Neoadjuvant Degarelix Versus Triptorelin in Premenopausal Patients Who Receive Letrozole for Locally Advanced Endocrine-Responsive Breast Cancer: A Randomized Phase II Trial

Silvia Dellapasqua, Kathryn P Gray, Elisabetta Munzone, Daniela Rubino, Lorenzo Gianni, Harriet Johansson, Giuseppe Viale, Karin Ribi, Jürg Bernhard, Roswitha Kammler, Rudolf Maibach, Manuela Rabaglio-Poretti, Barbara Ruepp, Angelo Di Leo, Alan S Coates, Richard D Gelber, Meredith M Regan, Aron Goldhirsch, Marco Colleoni, International Breast Cancer Study Group, Silvia Dellapasqua, Kathryn P Gray, Elisabetta Munzone, Daniela Rubino, Lorenzo Gianni, Harriet Johansson, Giuseppe Viale, Karin Ribi, Jürg Bernhard, Roswitha Kammler, Rudolf Maibach, Manuela Rabaglio-Poretti, Barbara Ruepp, Angelo Di Leo, Alan S Coates, Richard D Gelber, Meredith M Regan, Aron Goldhirsch, Marco Colleoni, International Breast Cancer Study Group

Abstract

Purpose: To evaluate endocrine activity in terms of ovarian function suppression (OFS) of degarelix (a gonadotropin-releasing hormone [GnRH] antagonist) versus triptorelin (a GnRH agonist) in premenopausal patients receiving letrozole as neoadjuvant endocrine therapy for breast cancer.
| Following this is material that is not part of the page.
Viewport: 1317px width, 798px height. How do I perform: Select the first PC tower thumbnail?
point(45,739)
Patients and methods: Premenopausal women with stage cT2 to 4b, any N, M0; estrogen receptor and progesterone receptor greater than 50%; human epidermal growth factor receptor 2-negative breast cancer were randomly assigned to triptorelin 3.75 mg administered intramuscularly on day 1 of every cycle or degarelix 240 mg administered subcutaneously (SC) on day 1 of cycle 1 then 80 mg SC on day 1 of cycles 2 through 6, both with letrozole 2.5 mg/day for six 28-day cycles. Surgery was performed 2 to 3 weeks after the last injection. Serum was collected at baseline, after 24 and 72 hours, at 7 and 14 days, and then before injections on cycles 2 through 6. The primary end point was time to optimal OFS (time from the first injection to first assessment of centrally assessed estradiol level ≤ 2.72 pg/mL [≤ 10 pmol/L] during neoadjuvant therapy). The trial had 90% power to detect a difference using a log-rank test with a two-sided α of .05. Secondary end points included response, tolerability, and patient-reported endocrine symptoms.
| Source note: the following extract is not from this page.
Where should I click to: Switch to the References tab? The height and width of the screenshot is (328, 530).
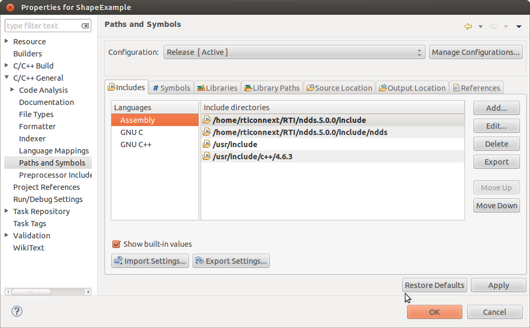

Results: Between February 2014 and January 2017, 51 patients were enrolled (n = 26 received triptorelin plus letrozole; n = 25 received degarelix plus letrozole). Time to optimal OFS was three times faster for patients assigned to degarelix and letrozole than to triptorelin and letrozole (median, 3 v 14 days; hazard ratio, 3.05; 95% CI, 1.65 to 5.65; P < .001). Furthermore, OFS was maintained during subsequent cycles for all patients assigned to receive degarelix and letrozole, whereas 15.4% of patients assigned to receive triptorelin and letrozole had suboptimal OFS after cycle 1 (six events during 127 measurements). Adverse events as a result of both degarelix plus letrozole and triptorelin plus letrozole were as expected.

Conclusion: In premenopausal women receiving letrozole for neoadjuvant endocrine therapy, OFS was achieved more quickly and maintained more effectively with degarelix than with triptorelin.

Trial registration: ClinicalTrials.gov NCT02005887.